Overall, the attack on Manila did not take place as Bonifacio planned. General Fernandez failed to launch the signal from the electric plant. The Katipuneros did not even reach the plant. Without the signal to coordinate the attack, the revolutionaries in Manila and Cavite went on their own battles. Despite this lack of coordination and contact among forces, Bonifacio commanding some 800 (or according to the Spanish, 300) still led the attack on Manila. His force was repulsed after the Battle of San Juan del Monte.
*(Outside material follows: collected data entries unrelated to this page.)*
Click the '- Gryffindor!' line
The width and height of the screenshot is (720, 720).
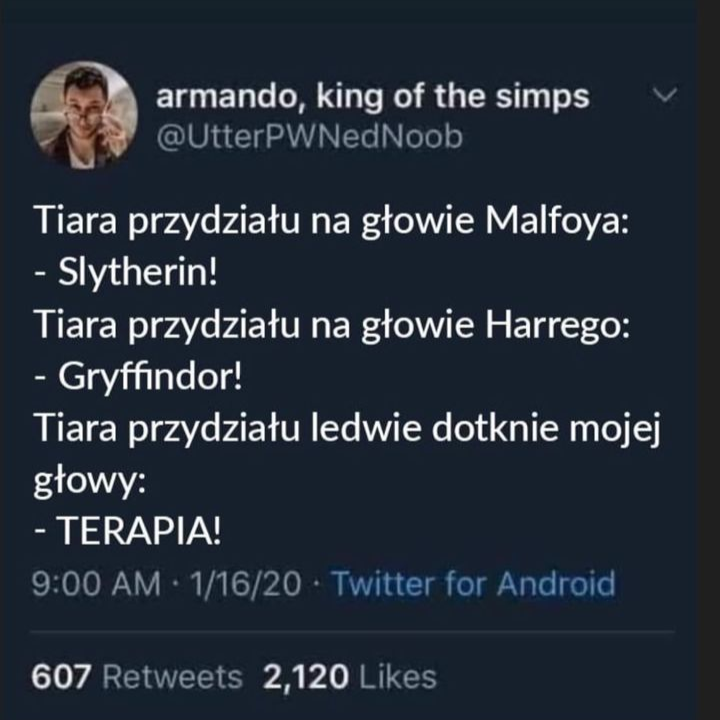(x=138, y=377)
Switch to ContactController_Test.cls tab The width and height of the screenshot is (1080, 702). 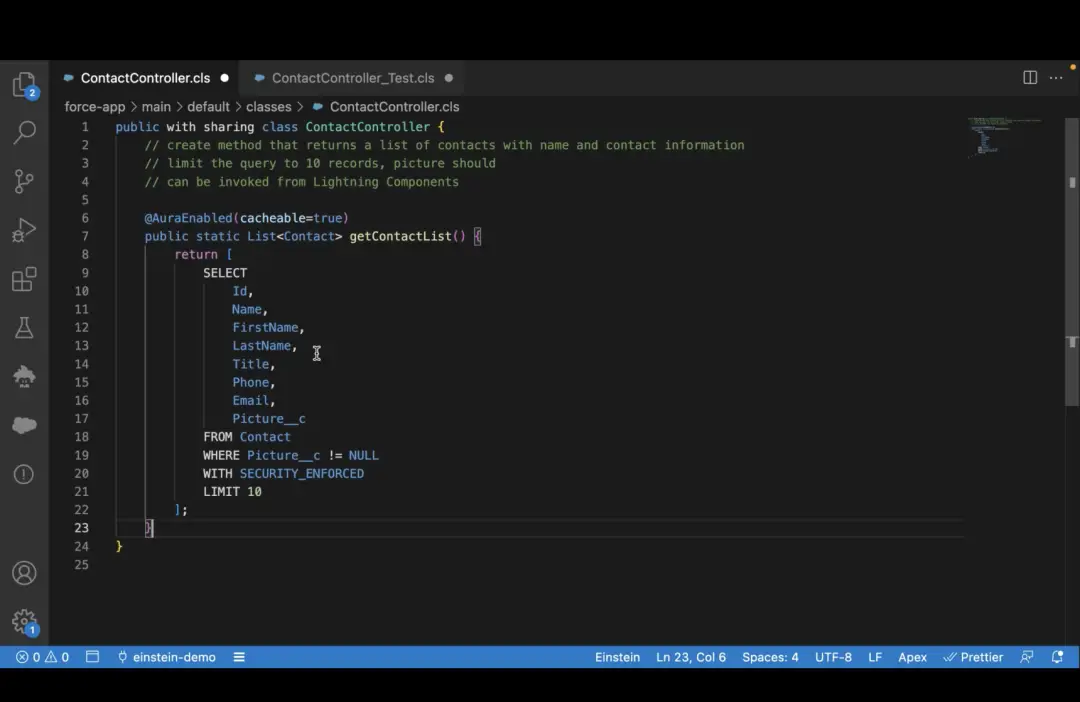pyautogui.click(x=352, y=78)
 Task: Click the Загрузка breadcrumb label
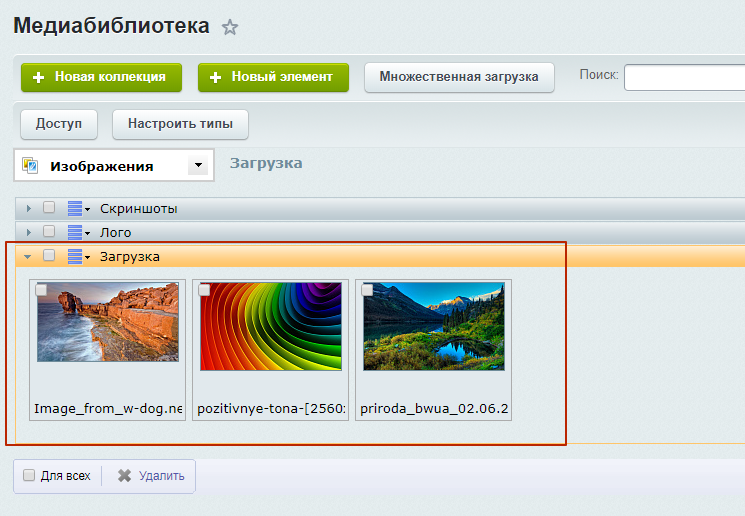[266, 163]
Following Bonifacio's failed attempt in San Juan, Katipuneros in the area, particularly in the towns of Pasig, Pateros, Santa Ana, Tagig, Kalookan, San Pedro de Macati, and Mandaluyong began simultaneous attacks on Spanish installments. Majority of these attacks failed due to the Katipuneros' lack of arms. The most successful uprising was led by the Pasig Katipuneros under Valentin Cruz. On Saturday, August 29, some 2,000 Pasiguenos met at the border of barrios Maybunga and Caniogan, marched towards the plaza, and took over the headquarters of the Guardia Civil and the municipal hall. This event is now commemorated as "Nagsabado sa Pasig". Other notable uprisings occurred outside of Manila in the eight surrounding provinces of Cavite, Laguna, Bulacan, Province of Manila, Tarlac, Pampanga, Batangas, and Nueva Ecija. (Note: For information about asserted connection between these particular eight provinces and the eight rays on the Philippine Flag, see the Flag of the Philippines article.)

== Aftermath ==
Bonifacio had sparked an uprising bigger than any other previous uprising in the Tagalog-Pampango provinces. His "Revolt of the Masses" inspired more Filipinos to begin their struggle for freedom from Spain. This revolt in Manila, though only lasting a week before Bonifacio and his men were reduced to guerilla warfare, led to the arrests and executions of thousands of upper-class Filipinos who were suspected of having Katipunan ties. Bagumbayan, now known as Luneta, became a killing field, culminating in the execution of José Rizal at the park in December 1896.

Emilio Aguinaldo would use a similar plan when his revolutionary forces surrounded Manila from four fronts in June 1898 during the Spanish–American War. This planned attack culminated in the Battle of Manila of 1898.